Hello and welcome back to ‘Porn and Hookup Culture in an Irish Primary School’ – Part 3. Today I’d like to highlight that the fuss over the ‘sexualization of culture’ and the way it purportedly prematurely sexualizes children is often a fuss that emphasizes the interests and concerns of the more privileged of social groups among us.

At the time of doing the research, for example, media coverage of sexualization in Ireland lamented the loss of childhood innocence but only for children who were cisgendered and showed promise to mature into heterosexual adults. That is, at no point did any journalists object to the systematic exclusion of LGBTQ youth from mainstream visual culture. In other words, commentators did not stop to wonder what it must be like to repeatedly find oneself left out of media representations since they were so embroiled in the question of how the media impacts a very narrowly defined social category of children and young people (CYP). The misguided presumption that everyone is heterosexual and that everyone is content with doing gender according to the conventions of heterosexuality is one meaning sociologists give to the term heteronormative.
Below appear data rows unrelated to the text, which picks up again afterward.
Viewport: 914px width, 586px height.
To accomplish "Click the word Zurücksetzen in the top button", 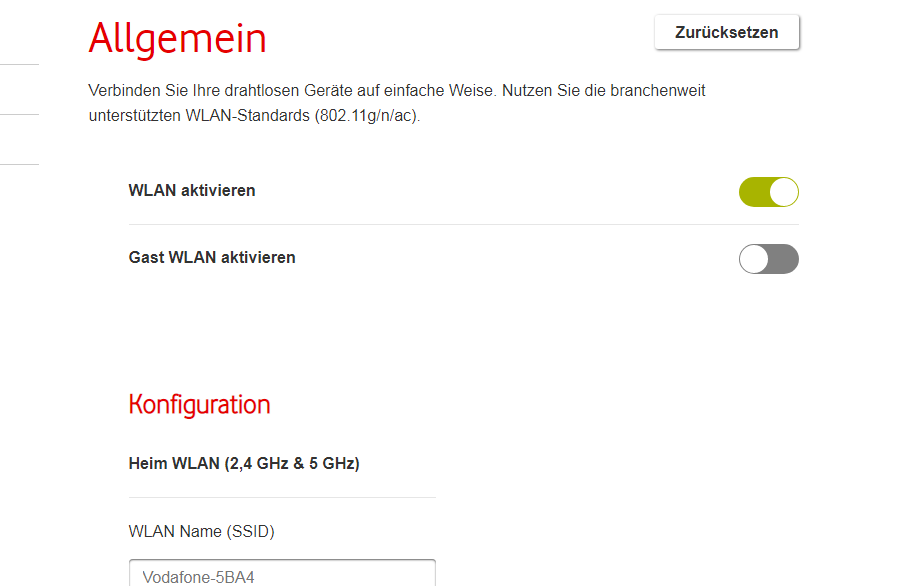I will (727, 32).
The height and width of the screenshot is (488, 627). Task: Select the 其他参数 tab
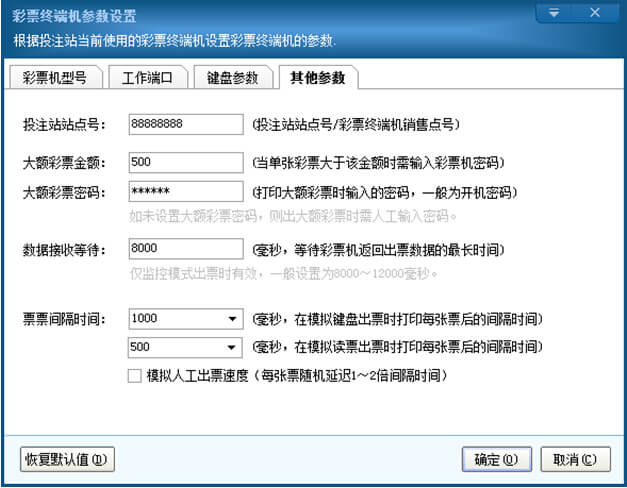(318, 78)
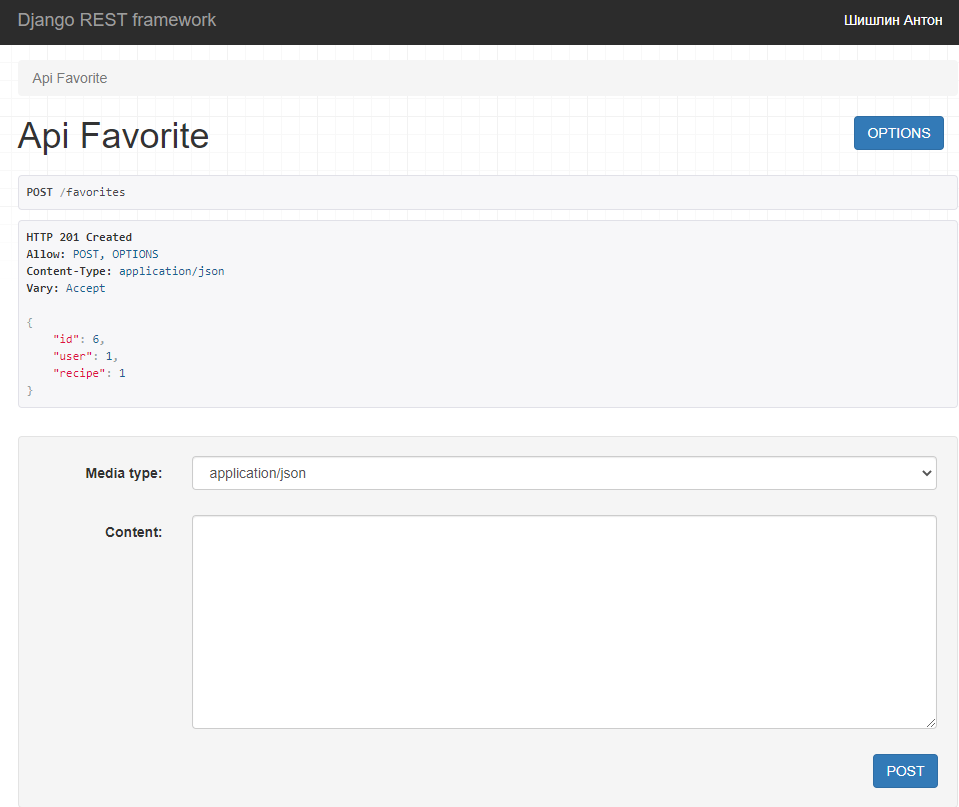This screenshot has height=807, width=959.
Task: Focus the Content text area
Action: [x=564, y=621]
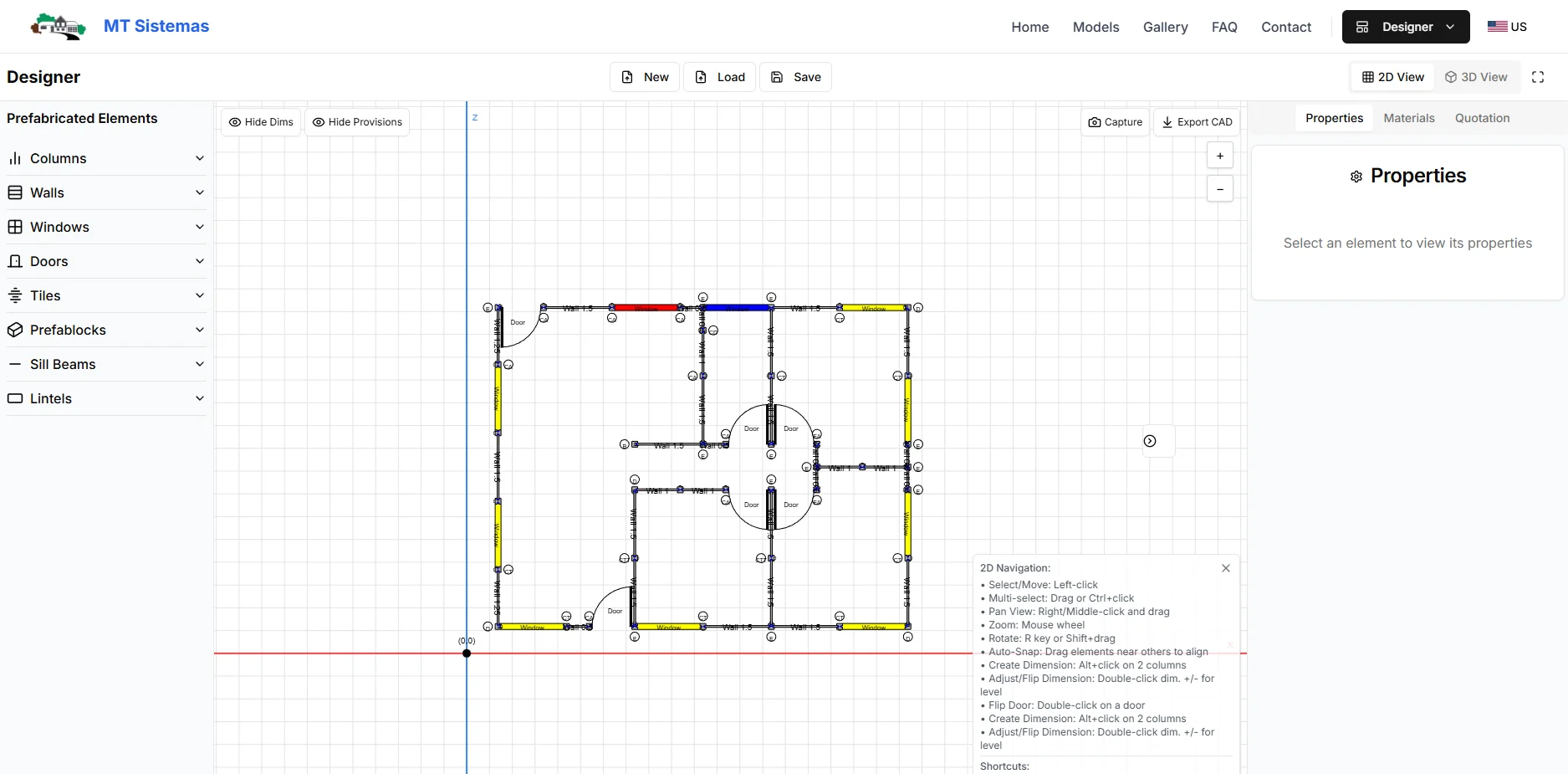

Interestingly, the very phrase ‘premature sexualization of children’ obscures how it is really girls over whom we are getting our knickers in a twist. Outrage over the marketing of padded bras to seven-year-olds is arguably outrage over the commercialization of sex for girls. Notwithstanding what might actually be objectionable about the commodification of sexuality, why not just call a spade a spade? Why make it seem like we are equally concerned for girls and boys when there is barely a thought spared for boys beyond how they are encouraged to objectify girls? What is invested in the notions that sexual expression by girls ought to be curtailed and that apart from being sexual predators, boys have otherwise got sexuality all sussed? Aren’t these the very factors – slut-shaming and machismo – that eventually lead to danger and unhappiness in interpersonal sex?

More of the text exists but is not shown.